Self-injury is common and may take place with or without suicidal intent.[24][25] The reported reasons for non-suicidal self-injury (NSSI) differ from the reasons for suicide attempts.[15] Reasons for NSSI include expressing anger, self-punishment, generating normal feelings (often in response to dissociation), and distracting oneself from emotional pain or difficult circumstances.[15] In contrast, suicide attempts typically reflect a belief that others will be better off following the suicide.[15]Both suicidal and non-suicidal self-injury are a response to feeling negative emotions.[15]

Sexual abuse can be a particular trigger for suicidal behavior in adolescents with BPD tendencies.[26][quantify]

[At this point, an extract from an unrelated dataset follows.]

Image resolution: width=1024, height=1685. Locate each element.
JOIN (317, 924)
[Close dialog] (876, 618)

Interpersonal relationships[edit]

People with BPD can be very sensitive to the way others treat them, feeling intense joy and gratitude at perceived expressions of kindness, and intense sadness or anger at perceived criticism or hurtfulness.[27] Their feelings about others often shift from positive to negative after a disappointment, a perceived threat of losing someone, or a perceived loss of esteem in the eyes of someone they value. This phenomenon, sometimes called splitting or black-and-white thinking, includes a shift from idealizing others (feeling admiration and love) to devaluing them (feeling anger or dislike).[28] Combined with mood disturbances, idealization and devaluation can undermine relationships with family, friends, and co-workers.[29] Self-image can also change rapidly from positive to negative.

While strongly desiring intimacy, people with BPD tend toward insecure, avoidant or ambivalent, or fearfully preoccupied attachment patterns in relationships,[30] and they often view the world as dangerous and malevolent.[27] BPD is linked to increased levels of chronic stress and conflict in romantic relationships, decreased satisfaction of romantic partners, abuse, and unwanted pregnancy. However, these factors appear to be linked to personality disorders in general.[31]

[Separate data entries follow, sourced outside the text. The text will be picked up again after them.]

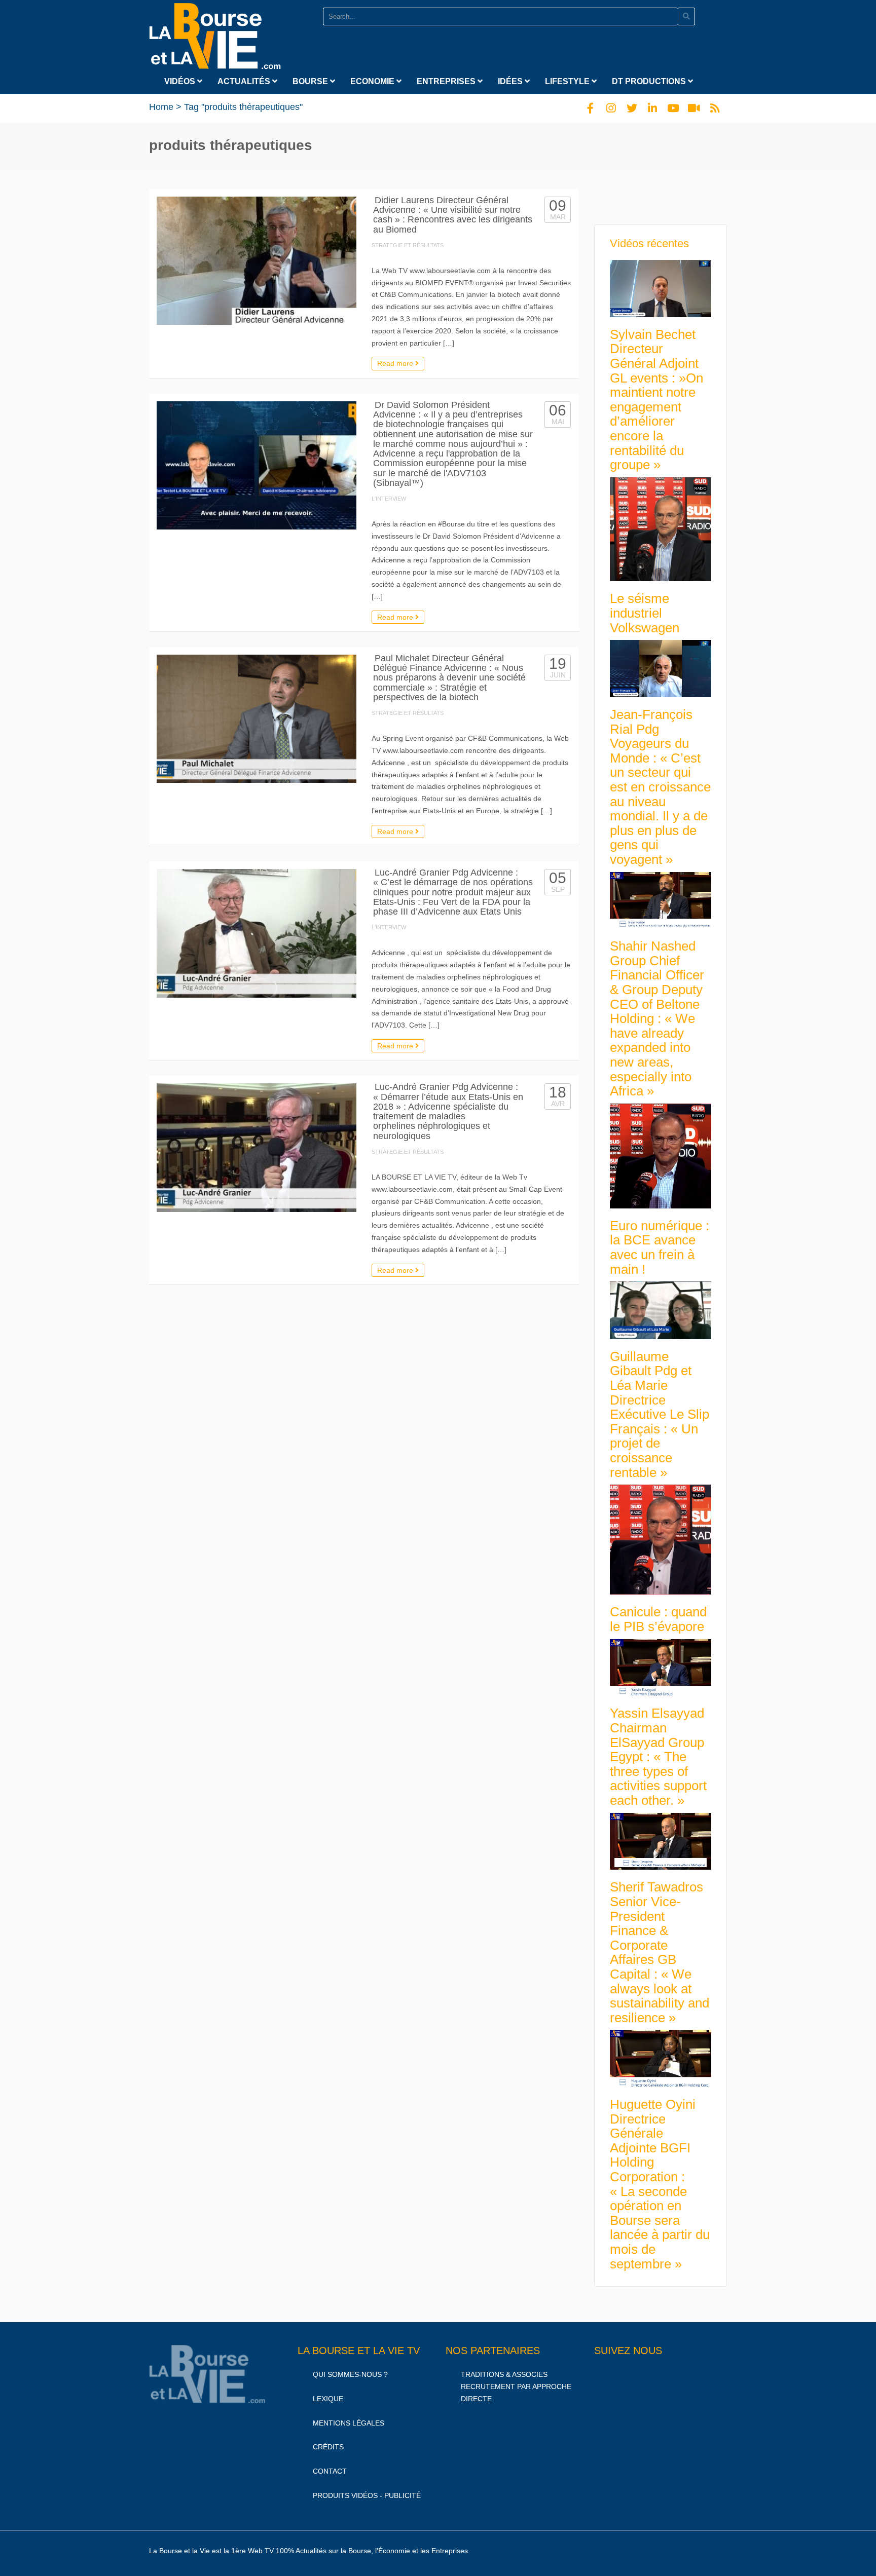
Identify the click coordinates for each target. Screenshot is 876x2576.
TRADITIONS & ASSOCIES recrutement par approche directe (516, 2386)
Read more (396, 363)
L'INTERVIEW (389, 499)
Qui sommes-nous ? (350, 2374)
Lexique (328, 2399)
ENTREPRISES (447, 81)
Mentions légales (348, 2423)
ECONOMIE (373, 81)
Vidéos (180, 81)
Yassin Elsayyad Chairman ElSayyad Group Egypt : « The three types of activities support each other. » (658, 1757)
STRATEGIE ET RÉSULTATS (408, 245)
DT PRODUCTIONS (650, 81)
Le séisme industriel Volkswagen (644, 613)
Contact (330, 2471)
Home (161, 107)
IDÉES (511, 81)
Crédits (328, 2447)
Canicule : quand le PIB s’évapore (658, 1619)
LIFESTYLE (568, 81)
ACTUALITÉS (244, 81)
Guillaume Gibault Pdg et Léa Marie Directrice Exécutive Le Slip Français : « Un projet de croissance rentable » (659, 1414)
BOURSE (311, 81)
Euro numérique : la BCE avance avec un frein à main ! (659, 1247)
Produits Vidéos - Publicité (367, 2495)
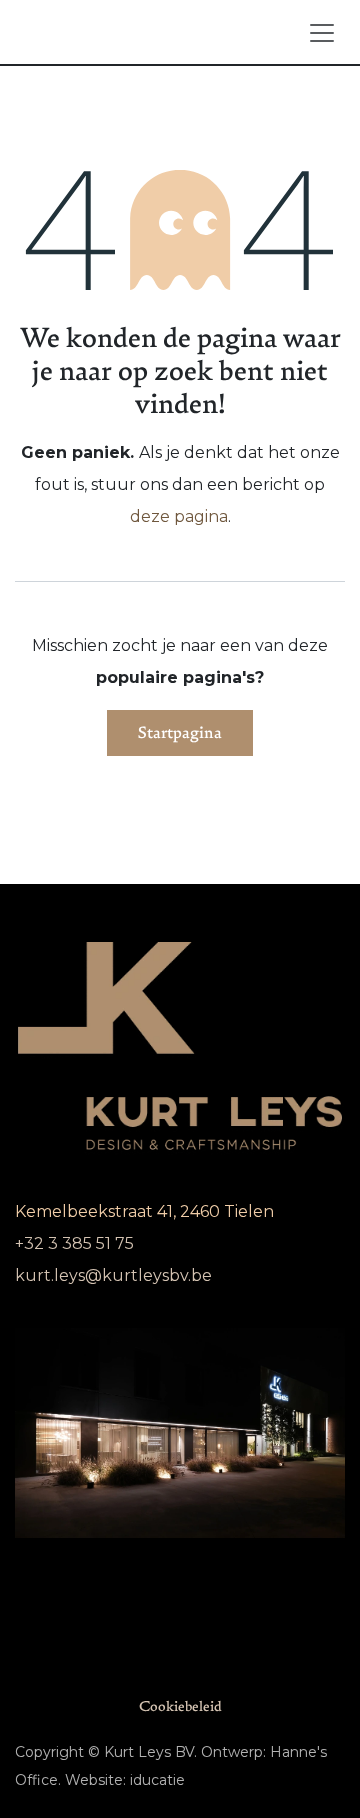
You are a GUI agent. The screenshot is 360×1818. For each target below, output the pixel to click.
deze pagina (179, 516)
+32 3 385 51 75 (74, 1243)
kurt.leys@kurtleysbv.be (113, 1275)
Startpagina (180, 732)
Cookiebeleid (180, 1706)
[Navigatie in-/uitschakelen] (322, 32)
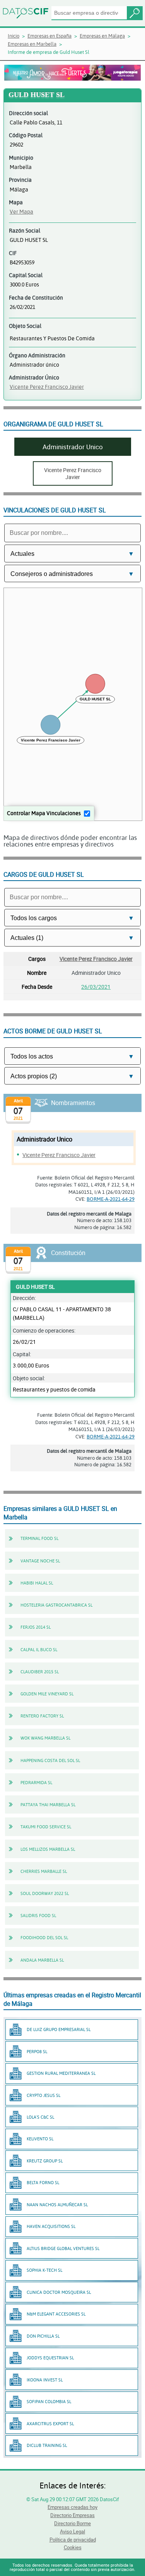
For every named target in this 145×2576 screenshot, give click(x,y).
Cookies (73, 2547)
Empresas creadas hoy (72, 2507)
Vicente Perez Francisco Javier (47, 386)
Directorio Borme (72, 2523)
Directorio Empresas (72, 2515)
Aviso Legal (72, 2531)
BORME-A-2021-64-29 (111, 1199)
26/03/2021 (96, 986)
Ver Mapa (21, 211)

Manipulation to obtain nurturance is considered to be a common feature of BPD by many who treat the disorder, as well as by the DSM-IV.[32][33] However, somemental health professionals caution that an overemphasis on, and an overly broad definition of, manipulation can lead to misunderstanding and prejudicial treatment of people with BPD within the health care system.[34] (See Manipulative behavior and Stigma under Controversies.)

Sense of self[edit]

People with BPD tend to have trouble seeing a clear picture of their identity. In particular, they tend to have difficulty knowing what they value, believe, prefer, and enjoy.[35] They are often unsure about their long-term goals for relationships and jobs. This difficulty with knowing who they are and what they value can cause people with BPD to experience feeling "empty" and "lost".[35]

Cognitions[edit]

The often intense emotions experienced by people with BPD can make it difficult for them to control the focus of their attention—to concentrate.[35] In addition, people with BPD may tend to dissociate, which can be thought of as an intense form of "zoning out".[36] Dissociation often occurs in response to experiencing a painful event (or experiencing something that triggers the memory of a painful event). It involves the mind automatically redirecting attention away from that event, presumably to protect against experiencing intense emotion and unwanted behavioral impulses that such emotion might otherwise trigger.[36] Although the mind's habit of blocking out intense painful emotions may provide temporary relief, it can also have the unwanted side effect of blocking or blunting the experience of ordinary emotions, reducing the access of people with BPD to the information contained in those emotions, which helps guide effective decision-making in daily life.[36] Sometimes, it is possible for another person to tell when someone with BPD is dissociating, because their facial or vocal expressions may become flat or expressionless, or they may appear to be distracted; at other times, dissociation may be barely noticeable.[36]